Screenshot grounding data
□ □ □ □ □ □ □

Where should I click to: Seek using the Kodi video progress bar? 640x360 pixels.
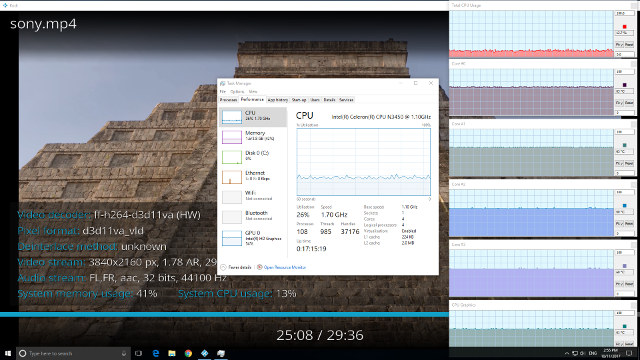tap(224, 315)
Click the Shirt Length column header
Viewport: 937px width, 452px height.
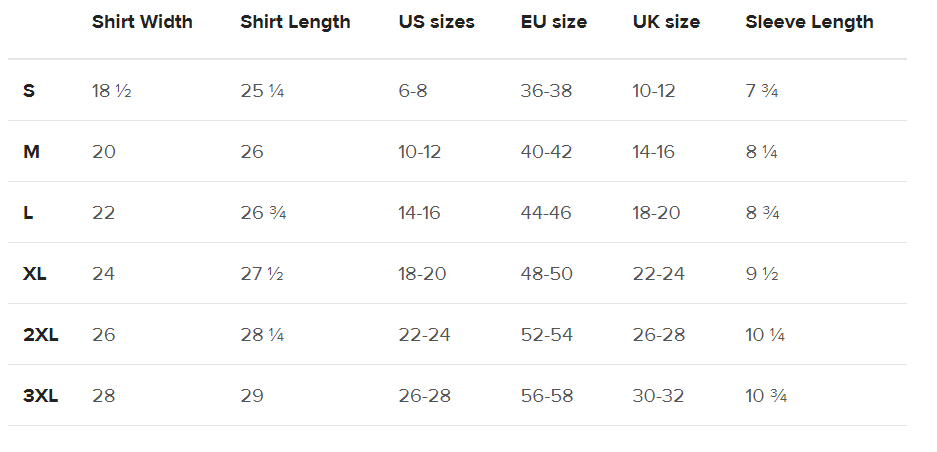tap(295, 22)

□ □ □ □ □ □ □

Work required: Copy out each line of the data exactly as it reads; skip the pictures.

Result below:
Where should I click to: Seek using the Kodi video progress bar? 640x360 pixels.
tap(224, 315)
Click the Shirt Length column header
Viewport: 937px width, 452px height.
tap(295, 22)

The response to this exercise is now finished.